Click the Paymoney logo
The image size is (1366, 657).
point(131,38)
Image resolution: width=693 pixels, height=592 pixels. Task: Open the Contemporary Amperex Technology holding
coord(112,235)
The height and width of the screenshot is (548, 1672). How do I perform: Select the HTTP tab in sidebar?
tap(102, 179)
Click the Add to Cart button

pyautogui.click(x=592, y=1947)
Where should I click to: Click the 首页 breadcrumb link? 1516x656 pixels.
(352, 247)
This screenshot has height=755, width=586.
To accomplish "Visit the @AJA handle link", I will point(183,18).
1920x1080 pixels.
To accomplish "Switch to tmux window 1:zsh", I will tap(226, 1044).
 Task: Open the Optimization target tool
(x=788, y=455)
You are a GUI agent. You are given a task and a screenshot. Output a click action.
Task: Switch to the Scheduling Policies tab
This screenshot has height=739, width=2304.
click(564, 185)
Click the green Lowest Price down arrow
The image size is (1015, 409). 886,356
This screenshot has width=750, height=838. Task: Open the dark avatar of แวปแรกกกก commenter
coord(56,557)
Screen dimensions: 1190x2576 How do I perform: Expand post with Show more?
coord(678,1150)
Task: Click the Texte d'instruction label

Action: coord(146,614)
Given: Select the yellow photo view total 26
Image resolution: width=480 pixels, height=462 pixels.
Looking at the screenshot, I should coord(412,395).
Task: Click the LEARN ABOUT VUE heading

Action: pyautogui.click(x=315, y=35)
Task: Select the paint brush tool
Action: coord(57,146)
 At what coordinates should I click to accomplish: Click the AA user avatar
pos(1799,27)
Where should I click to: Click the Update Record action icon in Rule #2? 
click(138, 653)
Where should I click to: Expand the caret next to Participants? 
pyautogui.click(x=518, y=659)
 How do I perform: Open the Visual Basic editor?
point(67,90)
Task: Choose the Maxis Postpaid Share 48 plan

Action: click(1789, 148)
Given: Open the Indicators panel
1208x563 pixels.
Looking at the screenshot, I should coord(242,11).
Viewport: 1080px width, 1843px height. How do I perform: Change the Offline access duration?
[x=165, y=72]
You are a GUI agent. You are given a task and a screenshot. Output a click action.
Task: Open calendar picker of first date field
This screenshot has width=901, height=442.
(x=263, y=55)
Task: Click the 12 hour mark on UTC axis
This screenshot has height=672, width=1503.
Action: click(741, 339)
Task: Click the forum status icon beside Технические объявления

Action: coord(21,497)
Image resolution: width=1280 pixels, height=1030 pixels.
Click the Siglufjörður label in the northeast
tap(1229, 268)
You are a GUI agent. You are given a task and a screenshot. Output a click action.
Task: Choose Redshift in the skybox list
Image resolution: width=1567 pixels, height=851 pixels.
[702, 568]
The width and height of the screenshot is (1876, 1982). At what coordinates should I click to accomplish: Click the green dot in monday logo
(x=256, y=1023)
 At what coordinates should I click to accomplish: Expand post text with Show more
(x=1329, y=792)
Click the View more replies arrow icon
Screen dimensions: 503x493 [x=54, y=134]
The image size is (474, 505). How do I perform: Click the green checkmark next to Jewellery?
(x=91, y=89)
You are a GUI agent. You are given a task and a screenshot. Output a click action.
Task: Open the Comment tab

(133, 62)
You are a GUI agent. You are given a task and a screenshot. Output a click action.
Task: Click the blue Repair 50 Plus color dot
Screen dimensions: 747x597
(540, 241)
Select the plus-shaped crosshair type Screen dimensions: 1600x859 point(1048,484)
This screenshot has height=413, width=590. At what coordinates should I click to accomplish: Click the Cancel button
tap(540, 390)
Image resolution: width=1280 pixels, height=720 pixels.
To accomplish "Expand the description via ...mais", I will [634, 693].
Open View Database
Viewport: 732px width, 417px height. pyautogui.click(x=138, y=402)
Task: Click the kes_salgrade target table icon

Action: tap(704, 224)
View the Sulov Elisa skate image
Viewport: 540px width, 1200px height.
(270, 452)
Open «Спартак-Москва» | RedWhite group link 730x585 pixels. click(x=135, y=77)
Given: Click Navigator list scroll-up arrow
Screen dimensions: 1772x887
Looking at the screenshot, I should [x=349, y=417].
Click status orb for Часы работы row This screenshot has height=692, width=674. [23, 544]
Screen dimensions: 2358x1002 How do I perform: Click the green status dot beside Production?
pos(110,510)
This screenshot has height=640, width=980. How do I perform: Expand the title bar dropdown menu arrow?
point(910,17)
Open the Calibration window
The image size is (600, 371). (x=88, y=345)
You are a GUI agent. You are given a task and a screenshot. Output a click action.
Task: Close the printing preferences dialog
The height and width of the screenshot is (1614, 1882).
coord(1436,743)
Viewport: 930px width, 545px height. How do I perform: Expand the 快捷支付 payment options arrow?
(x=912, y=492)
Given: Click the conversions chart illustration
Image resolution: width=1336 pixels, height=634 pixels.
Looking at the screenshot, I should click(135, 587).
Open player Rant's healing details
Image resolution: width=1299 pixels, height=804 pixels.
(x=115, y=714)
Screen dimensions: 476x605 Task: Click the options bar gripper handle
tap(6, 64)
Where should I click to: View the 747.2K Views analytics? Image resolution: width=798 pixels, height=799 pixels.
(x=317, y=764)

----

## Task statement
Once the lines containing "list" in the data above are counted, give the total by itself.

## Answer to this task
2